It's often said that in space, you can't hear yourself scream. True enough, more or less, but rather misleading.
Silence is in the ear of the beholder, and ears come in a variety of configurations.
Sound can travel through space, because space is not the total vacuum it's often made out to be. Atoms of gas give the universe a ubiquitous atmosphere of sorts, albeit a very thin one.
Sound, unlike light, travels by compressing a medium. On Earth, the atmosphere works well as a sound-carrying medium, as does water. The planet itself is very adept at transmitting an earthquake's seismic waves, a form of sound.
Space, though not as efficient, can also serve as a medium.
If a brave and clever astronaut could safely remove her helmet and shout into the cosmos, her voice would carry.
"We wouldn't be able to hear the sound because our ears aren't sensitive enough," explains Lynn Carter, a graduate student in astronomy at Cornell University.
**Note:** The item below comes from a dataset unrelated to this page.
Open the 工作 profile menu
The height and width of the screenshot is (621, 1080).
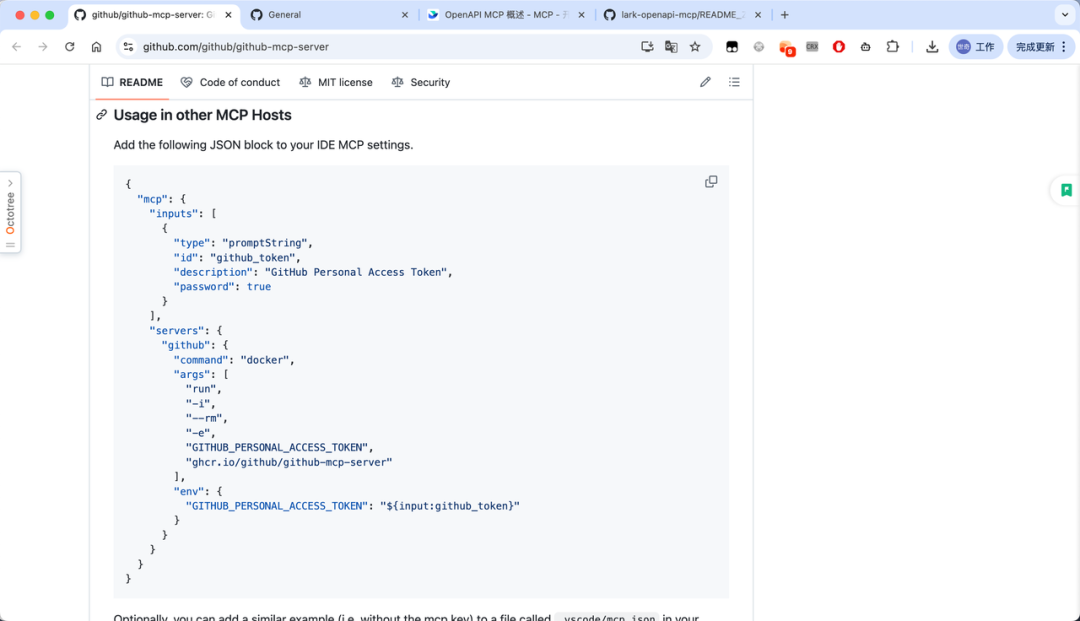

Not enough atoms -- if any -- would strike our eardrums. "Maybe if we had an amazingly large and sensitive microphone we could detect these sounds, but to our human ear it would be silent."
An amazingly sensitive microphone, in a sense, was used to discover the constant B-flat coming from the black hole could be detected from 250 million light-years away. NASA's Chandra X-ray Observatory observed gas, compressed by the sound, in concentric rings much like ripples on a pond.